Nao’s life continues to seesaw. Her boyfriend dumps her; a toy deal falls through. But she also meets Gregory, an interesting washing-machine repairman, and Ray, an art teacher at the Buddhist Center. She begins to draw and meditate to ease her mind and open her heart—and in doing so comes to a big realization: Life isn’t black-and-white after all . . . it’s much more like brown.


My sister Beth and I are trying to read more graphic novels, so when we attended our second reading spa at Mr B’s Emporium we asked for some graphic novel recommendations. Ed recommended The Nao of Brown amongst some others. I was really intrigued after he discussed the book, so we decided to buy it!

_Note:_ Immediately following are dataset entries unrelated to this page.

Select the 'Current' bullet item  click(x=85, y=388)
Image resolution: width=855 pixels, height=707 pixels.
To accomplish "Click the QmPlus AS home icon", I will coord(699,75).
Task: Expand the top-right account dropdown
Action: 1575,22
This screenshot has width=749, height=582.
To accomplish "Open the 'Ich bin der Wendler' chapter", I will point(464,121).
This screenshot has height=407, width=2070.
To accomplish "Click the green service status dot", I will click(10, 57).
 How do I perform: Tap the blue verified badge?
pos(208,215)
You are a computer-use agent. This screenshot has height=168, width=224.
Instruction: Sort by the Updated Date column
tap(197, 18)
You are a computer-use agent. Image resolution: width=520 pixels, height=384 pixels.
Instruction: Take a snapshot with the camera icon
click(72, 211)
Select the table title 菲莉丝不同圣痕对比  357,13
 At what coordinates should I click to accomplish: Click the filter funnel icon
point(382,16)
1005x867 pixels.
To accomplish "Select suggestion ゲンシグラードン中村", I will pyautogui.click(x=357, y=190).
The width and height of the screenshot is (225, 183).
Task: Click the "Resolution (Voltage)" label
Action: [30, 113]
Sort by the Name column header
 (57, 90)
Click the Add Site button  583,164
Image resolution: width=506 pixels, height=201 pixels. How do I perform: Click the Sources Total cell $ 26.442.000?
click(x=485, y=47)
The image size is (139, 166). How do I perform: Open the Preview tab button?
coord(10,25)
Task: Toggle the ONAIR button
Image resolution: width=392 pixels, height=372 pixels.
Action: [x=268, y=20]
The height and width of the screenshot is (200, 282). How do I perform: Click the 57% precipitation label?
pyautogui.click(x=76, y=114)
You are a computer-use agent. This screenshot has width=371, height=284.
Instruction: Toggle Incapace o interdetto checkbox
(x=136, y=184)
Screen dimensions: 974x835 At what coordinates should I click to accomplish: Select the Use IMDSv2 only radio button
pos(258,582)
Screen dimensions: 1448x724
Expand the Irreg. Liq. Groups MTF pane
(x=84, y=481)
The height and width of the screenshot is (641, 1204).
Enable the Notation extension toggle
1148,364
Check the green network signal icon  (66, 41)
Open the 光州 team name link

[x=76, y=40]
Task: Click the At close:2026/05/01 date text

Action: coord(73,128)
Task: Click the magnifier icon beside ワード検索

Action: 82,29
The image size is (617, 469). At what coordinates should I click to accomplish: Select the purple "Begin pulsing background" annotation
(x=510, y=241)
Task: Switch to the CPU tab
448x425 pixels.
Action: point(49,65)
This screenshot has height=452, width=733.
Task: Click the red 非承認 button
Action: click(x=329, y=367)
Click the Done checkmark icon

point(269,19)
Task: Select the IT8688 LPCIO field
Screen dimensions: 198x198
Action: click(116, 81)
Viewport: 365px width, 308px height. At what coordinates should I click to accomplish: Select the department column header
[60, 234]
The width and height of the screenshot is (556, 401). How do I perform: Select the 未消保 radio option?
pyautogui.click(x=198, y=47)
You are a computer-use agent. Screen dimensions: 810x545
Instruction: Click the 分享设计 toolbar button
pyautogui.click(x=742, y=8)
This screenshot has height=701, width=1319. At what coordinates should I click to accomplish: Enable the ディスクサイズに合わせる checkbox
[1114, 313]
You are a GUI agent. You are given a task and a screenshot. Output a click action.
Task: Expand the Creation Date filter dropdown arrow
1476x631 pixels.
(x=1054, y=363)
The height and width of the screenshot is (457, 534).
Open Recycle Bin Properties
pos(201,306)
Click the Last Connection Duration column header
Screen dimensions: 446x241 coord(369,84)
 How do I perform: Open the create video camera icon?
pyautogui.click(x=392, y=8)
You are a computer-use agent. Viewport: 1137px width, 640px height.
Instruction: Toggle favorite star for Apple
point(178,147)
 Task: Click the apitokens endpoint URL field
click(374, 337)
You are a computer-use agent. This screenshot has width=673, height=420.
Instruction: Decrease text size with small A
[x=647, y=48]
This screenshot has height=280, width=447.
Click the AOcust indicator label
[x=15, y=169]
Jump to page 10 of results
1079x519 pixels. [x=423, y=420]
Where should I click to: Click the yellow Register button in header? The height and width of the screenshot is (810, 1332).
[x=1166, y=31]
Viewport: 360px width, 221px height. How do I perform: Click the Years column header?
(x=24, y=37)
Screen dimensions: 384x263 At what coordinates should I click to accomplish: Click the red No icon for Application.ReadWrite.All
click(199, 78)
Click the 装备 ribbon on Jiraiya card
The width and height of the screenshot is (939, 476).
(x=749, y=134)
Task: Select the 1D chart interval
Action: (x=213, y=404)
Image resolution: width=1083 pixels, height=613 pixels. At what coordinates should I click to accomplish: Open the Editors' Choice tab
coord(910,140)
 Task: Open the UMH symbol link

The Nao of Brown centres aroune Nao Brown who is a Hafu, she’s half Japanese and half English. Nao is in her late twenties, she shares a flat with a nurse and works in an adult Japanese toy shop. Nao has obsessive compulsive disorder. She is plagued by intrusive thoughts which can often be violent. One particuarly disturbing scene that comes to my mind is when Nao imagines attacking a pregnant woman-killing the baby. Nao is searching for love and becomes obsessed with Gregory. The story follows Nao’s love life and her battles with her OCD.

This story really is grim at times, yet there’s something about it that kept me turning the pages. I wanted to know what was going to happen to Nao. I think it’s quite a unique story even if it can get a little muddled at times. I don’t think it’s the clearest or strongest storyline that I’ve read, I also didn’t enjoy the ending at all, but it’s well worth reading if you don’t mind a strange tale. It may have a dark edge, but there are also some great humorous moments which I appreciated.

The art in this graphic novel is simply beautiful. It’s got such detailed watercoloured art work. I often spent some time just looking at the pages admiring the art!

Would I recommend it?:

Whilst this graphic novel wasn’t my favourite to read, it was still highly engaging and unique!

3 thoughts on “The Nao Of Brown

  1. I never read graphic novels but I’m interested in Nao’s story as a hafu. Having lived in Japan and made friends with two half Japanese half English girls, I was able to see first-hand the kind of issues they had. Even though the story does not seem to focus on this, it’d be interesting to read this, thank you!